→ **Task item**
The response must be a precise copy of the records that follow.
*** Data shown Section Begins ***
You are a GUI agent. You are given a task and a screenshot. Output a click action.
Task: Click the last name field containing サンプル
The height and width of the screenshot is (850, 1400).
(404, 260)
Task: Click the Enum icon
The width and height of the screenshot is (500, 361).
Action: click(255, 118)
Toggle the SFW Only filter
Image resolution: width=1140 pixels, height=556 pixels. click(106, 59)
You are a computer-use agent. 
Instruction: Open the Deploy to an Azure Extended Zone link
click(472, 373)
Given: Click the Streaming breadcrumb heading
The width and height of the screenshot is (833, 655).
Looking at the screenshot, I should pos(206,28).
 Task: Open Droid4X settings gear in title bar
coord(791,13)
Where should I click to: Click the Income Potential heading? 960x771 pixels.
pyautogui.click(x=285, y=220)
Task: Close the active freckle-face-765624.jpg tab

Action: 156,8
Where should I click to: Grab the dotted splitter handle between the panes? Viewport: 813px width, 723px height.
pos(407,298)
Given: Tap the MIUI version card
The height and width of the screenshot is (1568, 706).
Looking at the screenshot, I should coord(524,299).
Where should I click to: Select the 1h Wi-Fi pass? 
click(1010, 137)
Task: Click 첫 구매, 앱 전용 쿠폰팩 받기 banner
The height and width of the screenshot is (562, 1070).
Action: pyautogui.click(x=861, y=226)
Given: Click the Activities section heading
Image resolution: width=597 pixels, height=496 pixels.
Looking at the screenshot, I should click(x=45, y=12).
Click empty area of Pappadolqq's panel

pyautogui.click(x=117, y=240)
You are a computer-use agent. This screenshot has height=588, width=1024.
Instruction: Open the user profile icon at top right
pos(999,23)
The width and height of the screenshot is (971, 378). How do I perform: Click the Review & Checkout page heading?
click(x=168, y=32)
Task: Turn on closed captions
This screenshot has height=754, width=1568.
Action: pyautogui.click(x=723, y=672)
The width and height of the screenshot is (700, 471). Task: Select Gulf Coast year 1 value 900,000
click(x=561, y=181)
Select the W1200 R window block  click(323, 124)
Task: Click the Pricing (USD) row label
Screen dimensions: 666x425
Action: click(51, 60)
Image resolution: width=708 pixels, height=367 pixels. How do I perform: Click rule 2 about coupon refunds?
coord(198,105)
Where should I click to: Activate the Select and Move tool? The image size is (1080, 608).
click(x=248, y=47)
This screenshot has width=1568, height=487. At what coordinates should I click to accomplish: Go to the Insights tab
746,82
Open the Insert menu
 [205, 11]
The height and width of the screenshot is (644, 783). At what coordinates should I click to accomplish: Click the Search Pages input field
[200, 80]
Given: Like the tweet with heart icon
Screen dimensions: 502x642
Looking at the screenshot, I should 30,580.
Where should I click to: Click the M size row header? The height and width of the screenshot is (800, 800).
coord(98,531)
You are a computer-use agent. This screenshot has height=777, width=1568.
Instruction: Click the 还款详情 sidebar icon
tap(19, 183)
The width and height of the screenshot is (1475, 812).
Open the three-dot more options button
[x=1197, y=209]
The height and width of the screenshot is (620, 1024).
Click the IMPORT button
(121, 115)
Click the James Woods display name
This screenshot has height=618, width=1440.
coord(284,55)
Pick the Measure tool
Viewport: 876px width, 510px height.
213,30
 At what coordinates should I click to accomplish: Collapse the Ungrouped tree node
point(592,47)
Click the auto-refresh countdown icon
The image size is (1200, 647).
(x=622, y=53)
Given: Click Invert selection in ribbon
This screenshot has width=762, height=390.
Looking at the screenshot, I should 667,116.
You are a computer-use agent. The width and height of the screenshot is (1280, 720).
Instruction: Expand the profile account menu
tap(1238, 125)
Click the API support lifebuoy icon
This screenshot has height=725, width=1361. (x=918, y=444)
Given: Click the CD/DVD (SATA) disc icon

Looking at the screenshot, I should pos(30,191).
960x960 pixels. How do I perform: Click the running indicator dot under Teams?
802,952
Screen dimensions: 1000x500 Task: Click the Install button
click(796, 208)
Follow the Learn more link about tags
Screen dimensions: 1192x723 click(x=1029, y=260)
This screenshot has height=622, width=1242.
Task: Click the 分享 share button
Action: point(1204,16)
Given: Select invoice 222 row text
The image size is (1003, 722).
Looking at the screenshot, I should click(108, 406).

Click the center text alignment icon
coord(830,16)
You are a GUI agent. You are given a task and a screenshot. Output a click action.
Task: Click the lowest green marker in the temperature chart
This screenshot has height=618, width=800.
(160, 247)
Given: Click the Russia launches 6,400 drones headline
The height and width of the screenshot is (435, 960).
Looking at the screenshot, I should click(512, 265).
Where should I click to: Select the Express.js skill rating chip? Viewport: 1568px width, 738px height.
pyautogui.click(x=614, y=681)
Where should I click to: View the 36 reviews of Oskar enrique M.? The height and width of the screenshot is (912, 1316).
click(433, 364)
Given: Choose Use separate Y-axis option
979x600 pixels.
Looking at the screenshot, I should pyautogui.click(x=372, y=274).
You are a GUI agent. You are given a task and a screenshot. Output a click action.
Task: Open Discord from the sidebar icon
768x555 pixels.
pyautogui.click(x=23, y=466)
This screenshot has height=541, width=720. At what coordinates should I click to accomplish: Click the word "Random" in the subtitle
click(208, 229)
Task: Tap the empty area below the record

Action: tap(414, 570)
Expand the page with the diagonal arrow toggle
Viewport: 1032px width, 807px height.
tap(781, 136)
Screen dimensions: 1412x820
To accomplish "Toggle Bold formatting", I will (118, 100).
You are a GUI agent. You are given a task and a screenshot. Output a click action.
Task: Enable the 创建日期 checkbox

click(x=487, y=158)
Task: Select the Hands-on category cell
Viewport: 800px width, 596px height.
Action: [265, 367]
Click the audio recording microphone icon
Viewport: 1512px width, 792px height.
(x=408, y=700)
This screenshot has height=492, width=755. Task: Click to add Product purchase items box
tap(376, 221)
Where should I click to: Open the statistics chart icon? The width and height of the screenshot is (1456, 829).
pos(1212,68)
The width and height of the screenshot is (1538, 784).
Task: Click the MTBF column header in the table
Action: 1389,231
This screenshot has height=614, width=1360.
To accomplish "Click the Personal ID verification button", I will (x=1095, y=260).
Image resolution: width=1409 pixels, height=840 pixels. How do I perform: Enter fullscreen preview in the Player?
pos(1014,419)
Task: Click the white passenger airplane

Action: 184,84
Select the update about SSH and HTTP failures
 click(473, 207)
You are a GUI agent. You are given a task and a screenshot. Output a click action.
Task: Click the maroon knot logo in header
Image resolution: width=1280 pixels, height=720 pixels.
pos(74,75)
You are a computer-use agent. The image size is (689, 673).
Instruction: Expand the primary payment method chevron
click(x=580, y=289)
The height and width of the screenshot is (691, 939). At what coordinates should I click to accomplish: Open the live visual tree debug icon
*** Data shown Section Ends ***
→ **Problem solution**
You are a GUI agent. You are given a task and a screenshot. Output a click action.
Task: Click the last name field containing サンプル
The height and width of the screenshot is (850, 1400).
(404, 260)
Task: Click the Enum icon
The width and height of the screenshot is (500, 361).
Action: click(255, 118)
Toggle the SFW Only filter
Image resolution: width=1140 pixels, height=556 pixels. click(106, 59)
You are a computer-use agent. 
Instruction: Open the Deploy to an Azure Extended Zone link
click(472, 373)
Given: Click the Streaming breadcrumb heading
The width and height of the screenshot is (833, 655).
Looking at the screenshot, I should pos(206,28).
 Task: Open Droid4X settings gear in title bar
coord(791,13)
Where should I click to: Click the Income Potential heading? 960x771 pixels.
pyautogui.click(x=285, y=220)
Task: Close the active freckle-face-765624.jpg tab

Action: 156,8
Where should I click to: Grab the dotted splitter handle between the panes? Viewport: 813px width, 723px height.
pos(407,298)
Given: Tap the MIUI version card
The height and width of the screenshot is (1568, 706).
Looking at the screenshot, I should coord(524,299).
Where should I click to: Select the 1h Wi-Fi pass? 
click(1010, 137)
Task: Click 첫 구매, 앱 전용 쿠폰팩 받기 banner
The height and width of the screenshot is (562, 1070).
Action: pyautogui.click(x=861, y=226)
Given: Click the Activities section heading
Image resolution: width=597 pixels, height=496 pixels.
Looking at the screenshot, I should click(x=45, y=12).
Click empty area of Pappadolqq's panel

pyautogui.click(x=117, y=240)
You are a computer-use agent. This screenshot has height=588, width=1024.
Instruction: Open the user profile icon at top right
pos(999,23)
The width and height of the screenshot is (971, 378). How do I perform: Click the Review & Checkout page heading?
click(x=168, y=32)
Task: Turn on closed captions
This screenshot has height=754, width=1568.
Action: pyautogui.click(x=723, y=672)
The width and height of the screenshot is (700, 471). Task: Select Gulf Coast year 1 value 900,000
click(x=561, y=181)
Select the W1200 R window block  click(323, 124)
Task: Click the Pricing (USD) row label
Screen dimensions: 666x425
Action: click(51, 60)
Image resolution: width=708 pixels, height=367 pixels. How do I perform: Click rule 2 about coupon refunds?
coord(198,105)
Where should I click to: Activate the Select and Move tool? The image size is (1080, 608).
click(x=248, y=47)
This screenshot has width=1568, height=487. At what coordinates should I click to accomplish: Go to the Insights tab
746,82
Open the Insert menu
 [205, 11]
The height and width of the screenshot is (644, 783). At what coordinates should I click to accomplish: Click the Search Pages input field
[200, 80]
Given: Like the tweet with heart icon
Screen dimensions: 502x642
Looking at the screenshot, I should 30,580.
Where should I click to: Click the M size row header? The height and width of the screenshot is (800, 800).
coord(98,531)
You are a computer-use agent. This screenshot has height=777, width=1568.
Instruction: Click the 还款详情 sidebar icon
tap(19, 183)
The width and height of the screenshot is (1475, 812).
Open the three-dot more options button
[x=1197, y=209]
The height and width of the screenshot is (620, 1024).
Click the IMPORT button
(121, 115)
Click the James Woods display name
This screenshot has height=618, width=1440.
coord(284,55)
Pick the Measure tool
Viewport: 876px width, 510px height.
213,30
 At what coordinates should I click to accomplish: Collapse the Ungrouped tree node
point(592,47)
Click the auto-refresh countdown icon
The image size is (1200, 647).
(x=622, y=53)
Given: Click Invert selection in ribbon
This screenshot has width=762, height=390.
Looking at the screenshot, I should 667,116.
You are a computer-use agent. The width and height of the screenshot is (1280, 720).
Instruction: Expand the profile account menu
tap(1238, 125)
Click the API support lifebuoy icon
This screenshot has height=725, width=1361. (x=918, y=444)
Given: Click the CD/DVD (SATA) disc icon

Looking at the screenshot, I should pos(30,191).
960x960 pixels. How do I perform: Click the running indicator dot under Teams?
802,952
Screen dimensions: 1000x500 Task: Click the Install button
click(796, 208)
Follow the Learn more link about tags
Screen dimensions: 1192x723 click(x=1029, y=260)
This screenshot has height=622, width=1242.
Task: Click the 分享 share button
Action: point(1204,16)
Given: Select invoice 222 row text
The image size is (1003, 722).
Looking at the screenshot, I should click(108, 406).

Click the center text alignment icon
coord(830,16)
You are a GUI agent. You are given a task and a screenshot. Output a click action.
Task: Click the lowest green marker in the temperature chart
This screenshot has height=618, width=800.
(160, 247)
Given: Click the Russia launches 6,400 drones headline
The height and width of the screenshot is (435, 960).
Looking at the screenshot, I should click(512, 265).
Where should I click to: Select the Express.js skill rating chip? Viewport: 1568px width, 738px height.
pyautogui.click(x=614, y=681)
Where should I click to: View the 36 reviews of Oskar enrique M.? The height and width of the screenshot is (912, 1316).
click(433, 364)
Given: Choose Use separate Y-axis option
979x600 pixels.
Looking at the screenshot, I should pyautogui.click(x=372, y=274).
You are a GUI agent. You are given a task and a screenshot. Output a click action.
Task: Open Discord from the sidebar icon
768x555 pixels.
pyautogui.click(x=23, y=466)
This screenshot has height=541, width=720. At what coordinates should I click to accomplish: Click the word "Random" in the subtitle
click(208, 229)
Task: Tap the empty area below the record

Action: tap(414, 570)
Expand the page with the diagonal arrow toggle
Viewport: 1032px width, 807px height.
tap(781, 136)
Screen dimensions: 1412x820
To accomplish "Toggle Bold formatting", I will (118, 100).
You are a GUI agent. You are given a task and a screenshot. Output a click action.
Task: Enable the 创建日期 checkbox

click(x=487, y=158)
Task: Select the Hands-on category cell
Viewport: 800px width, 596px height.
Action: [265, 367]
Click the audio recording microphone icon
Viewport: 1512px width, 792px height.
(x=408, y=700)
This screenshot has height=492, width=755. Task: Click to add Product purchase items box
tap(376, 221)
Where should I click to: Open the statistics chart icon? The width and height of the screenshot is (1456, 829).
pos(1212,68)
The width and height of the screenshot is (1538, 784).
Task: Click the MTBF column header in the table
Action: 1389,231
This screenshot has height=614, width=1360.
To accomplish "Click the Personal ID verification button", I will (x=1095, y=260).
Image resolution: width=1409 pixels, height=840 pixels. How do I perform: Enter fullscreen preview in the Player?
pos(1014,419)
Task: Click the white passenger airplane

Action: 184,84
Select the update about SSH and HTTP failures
 click(473, 207)
You are a GUI agent. You are given a task and a screenshot. Output a click action.
Task: Click the maroon knot logo in header
Image resolution: width=1280 pixels, height=720 pixels.
pos(74,75)
You are a computer-use agent. The image size is (689, 673).
Instruction: Expand the primary payment method chevron
click(x=580, y=289)
The height and width of the screenshot is (691, 939). At what coordinates should I click to accomplish: Open the live visual tree debug icon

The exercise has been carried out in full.